• _Written problem_
Duplicate the data below, reproducing every line without any change.

• _Data extract_
— start —

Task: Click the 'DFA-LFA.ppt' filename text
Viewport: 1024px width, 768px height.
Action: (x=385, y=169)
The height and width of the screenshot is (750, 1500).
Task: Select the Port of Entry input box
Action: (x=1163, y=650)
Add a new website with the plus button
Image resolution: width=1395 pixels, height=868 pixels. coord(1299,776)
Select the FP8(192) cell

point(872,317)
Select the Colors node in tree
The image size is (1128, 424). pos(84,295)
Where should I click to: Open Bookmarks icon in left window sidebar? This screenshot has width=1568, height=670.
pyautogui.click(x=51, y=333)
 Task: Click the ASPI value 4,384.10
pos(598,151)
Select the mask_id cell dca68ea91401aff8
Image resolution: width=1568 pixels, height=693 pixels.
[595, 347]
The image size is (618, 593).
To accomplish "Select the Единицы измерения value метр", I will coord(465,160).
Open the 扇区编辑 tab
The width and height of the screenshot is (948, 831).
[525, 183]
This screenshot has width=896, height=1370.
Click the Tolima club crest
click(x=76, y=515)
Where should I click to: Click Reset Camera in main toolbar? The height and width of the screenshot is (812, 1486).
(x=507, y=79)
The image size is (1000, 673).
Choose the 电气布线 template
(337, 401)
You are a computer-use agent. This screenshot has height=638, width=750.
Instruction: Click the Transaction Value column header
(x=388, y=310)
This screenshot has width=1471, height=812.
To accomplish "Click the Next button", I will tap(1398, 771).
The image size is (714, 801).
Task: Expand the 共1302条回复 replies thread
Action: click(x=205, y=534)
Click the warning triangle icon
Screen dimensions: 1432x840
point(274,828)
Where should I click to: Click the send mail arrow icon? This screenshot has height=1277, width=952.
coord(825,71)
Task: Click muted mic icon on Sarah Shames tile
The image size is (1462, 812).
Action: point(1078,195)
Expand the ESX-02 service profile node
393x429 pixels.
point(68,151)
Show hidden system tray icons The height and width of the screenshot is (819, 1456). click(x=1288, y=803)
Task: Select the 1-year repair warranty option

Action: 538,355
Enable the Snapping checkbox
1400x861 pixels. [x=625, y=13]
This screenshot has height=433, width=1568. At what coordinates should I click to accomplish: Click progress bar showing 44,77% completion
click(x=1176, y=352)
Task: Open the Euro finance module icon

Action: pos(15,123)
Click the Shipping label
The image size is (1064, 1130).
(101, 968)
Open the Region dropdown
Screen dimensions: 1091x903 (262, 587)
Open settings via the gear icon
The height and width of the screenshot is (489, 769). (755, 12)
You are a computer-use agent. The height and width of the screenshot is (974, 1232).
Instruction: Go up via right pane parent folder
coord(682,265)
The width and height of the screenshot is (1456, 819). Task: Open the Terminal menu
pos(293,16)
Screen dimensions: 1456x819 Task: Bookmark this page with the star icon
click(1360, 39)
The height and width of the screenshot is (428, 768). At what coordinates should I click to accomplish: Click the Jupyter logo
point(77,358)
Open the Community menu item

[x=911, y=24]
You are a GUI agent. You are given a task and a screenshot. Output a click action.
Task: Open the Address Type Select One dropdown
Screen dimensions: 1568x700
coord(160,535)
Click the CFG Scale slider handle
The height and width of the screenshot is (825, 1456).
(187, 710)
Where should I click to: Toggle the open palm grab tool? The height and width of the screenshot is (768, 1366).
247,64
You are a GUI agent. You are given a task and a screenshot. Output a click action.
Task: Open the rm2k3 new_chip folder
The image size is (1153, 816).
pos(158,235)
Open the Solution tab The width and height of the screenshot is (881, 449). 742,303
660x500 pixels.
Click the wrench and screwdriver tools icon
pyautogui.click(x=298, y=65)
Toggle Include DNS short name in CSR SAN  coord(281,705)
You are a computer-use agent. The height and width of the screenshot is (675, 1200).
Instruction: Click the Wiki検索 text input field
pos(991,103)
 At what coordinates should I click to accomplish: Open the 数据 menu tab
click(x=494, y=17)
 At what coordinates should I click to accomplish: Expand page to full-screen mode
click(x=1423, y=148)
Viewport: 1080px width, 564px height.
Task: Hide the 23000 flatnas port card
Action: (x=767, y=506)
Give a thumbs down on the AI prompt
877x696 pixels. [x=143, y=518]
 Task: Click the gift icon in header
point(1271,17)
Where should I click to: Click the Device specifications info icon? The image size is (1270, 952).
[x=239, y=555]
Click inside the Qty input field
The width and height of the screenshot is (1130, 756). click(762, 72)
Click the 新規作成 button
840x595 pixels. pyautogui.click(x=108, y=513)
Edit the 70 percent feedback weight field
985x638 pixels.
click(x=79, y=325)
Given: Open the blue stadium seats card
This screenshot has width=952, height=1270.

— end —

• _Answer to this problem_
Task: Click the 'DFA-LFA.ppt' filename text
Viewport: 1024px width, 768px height.
Action: (x=385, y=169)
The height and width of the screenshot is (750, 1500).
Task: Select the Port of Entry input box
Action: (x=1163, y=650)
Add a new website with the plus button
Image resolution: width=1395 pixels, height=868 pixels. coord(1299,776)
Select the FP8(192) cell

point(872,317)
Select the Colors node in tree
The image size is (1128, 424). pos(84,295)
Where should I click to: Open Bookmarks icon in left window sidebar? This screenshot has width=1568, height=670.
pyautogui.click(x=51, y=333)
 Task: Click the ASPI value 4,384.10
pos(598,151)
Select the mask_id cell dca68ea91401aff8
Image resolution: width=1568 pixels, height=693 pixels.
[595, 347]
The image size is (618, 593).
To accomplish "Select the Единицы измерения value метр", I will coord(465,160).
Open the 扇区编辑 tab
The width and height of the screenshot is (948, 831).
[525, 183]
This screenshot has width=896, height=1370.
Click the Tolima club crest
click(x=76, y=515)
Where should I click to: Click Reset Camera in main toolbar? The height and width of the screenshot is (812, 1486).
(x=507, y=79)
The image size is (1000, 673).
Choose the 电气布线 template
(337, 401)
You are a computer-use agent. This screenshot has height=638, width=750.
Instruction: Click the Transaction Value column header
(x=388, y=310)
This screenshot has width=1471, height=812.
To accomplish "Click the Next button", I will tap(1398, 771).
The image size is (714, 801).
Task: Expand the 共1302条回复 replies thread
Action: click(x=205, y=534)
Click the warning triangle icon
Screen dimensions: 1432x840
point(274,828)
Where should I click to: Click the send mail arrow icon? This screenshot has height=1277, width=952.
coord(825,71)
Task: Click muted mic icon on Sarah Shames tile
The image size is (1462, 812).
Action: point(1078,195)
Expand the ESX-02 service profile node
393x429 pixels.
point(68,151)
Show hidden system tray icons The height and width of the screenshot is (819, 1456). click(x=1288, y=803)
Task: Select the 1-year repair warranty option

Action: 538,355
Enable the Snapping checkbox
1400x861 pixels. [x=625, y=13]
This screenshot has height=433, width=1568. At what coordinates should I click to accomplish: Click progress bar showing 44,77% completion
click(x=1176, y=352)
Task: Open the Euro finance module icon

Action: pos(15,123)
Click the Shipping label
The image size is (1064, 1130).
(101, 968)
Open the Region dropdown
Screen dimensions: 1091x903 (262, 587)
Open settings via the gear icon
The height and width of the screenshot is (489, 769). (755, 12)
You are a computer-use agent. The height and width of the screenshot is (974, 1232).
Instruction: Go up via right pane parent folder
coord(682,265)
The width and height of the screenshot is (1456, 819). Task: Open the Terminal menu
pos(293,16)
Screen dimensions: 1456x819 Task: Bookmark this page with the star icon
click(1360, 39)
The height and width of the screenshot is (428, 768). At what coordinates should I click to accomplish: Click the Jupyter logo
point(77,358)
Open the Community menu item

[x=911, y=24]
You are a GUI agent. You are given a task and a screenshot. Output a click action.
Task: Open the Address Type Select One dropdown
Screen dimensions: 1568x700
coord(160,535)
Click the CFG Scale slider handle
The height and width of the screenshot is (825, 1456).
(187, 710)
Where should I click to: Toggle the open palm grab tool? The height and width of the screenshot is (768, 1366).
247,64
You are a GUI agent. You are given a task and a screenshot. Output a click action.
Task: Open the rm2k3 new_chip folder
The image size is (1153, 816).
pos(158,235)
Open the Solution tab The width and height of the screenshot is (881, 449). 742,303
660x500 pixels.
Click the wrench and screwdriver tools icon
pyautogui.click(x=298, y=65)
Toggle Include DNS short name in CSR SAN  coord(281,705)
You are a computer-use agent. The height and width of the screenshot is (675, 1200).
Instruction: Click the Wiki検索 text input field
pos(991,103)
 At what coordinates should I click to accomplish: Open the 数据 menu tab
click(x=494, y=17)
 At what coordinates should I click to accomplish: Expand page to full-screen mode
click(x=1423, y=148)
Viewport: 1080px width, 564px height.
Task: Hide the 23000 flatnas port card
Action: (x=767, y=506)
Give a thumbs down on the AI prompt
877x696 pixels. [x=143, y=518]
 Task: Click the gift icon in header
point(1271,17)
Where should I click to: Click the Device specifications info icon? The image size is (1270, 952).
[x=239, y=555]
Click inside the Qty input field
The width and height of the screenshot is (1130, 756). click(762, 72)
Click the 新規作成 button
840x595 pixels. pyautogui.click(x=108, y=513)
Edit the 70 percent feedback weight field
985x638 pixels.
click(x=79, y=325)
Given: Open the blue stadium seats card
This screenshot has width=952, height=1270.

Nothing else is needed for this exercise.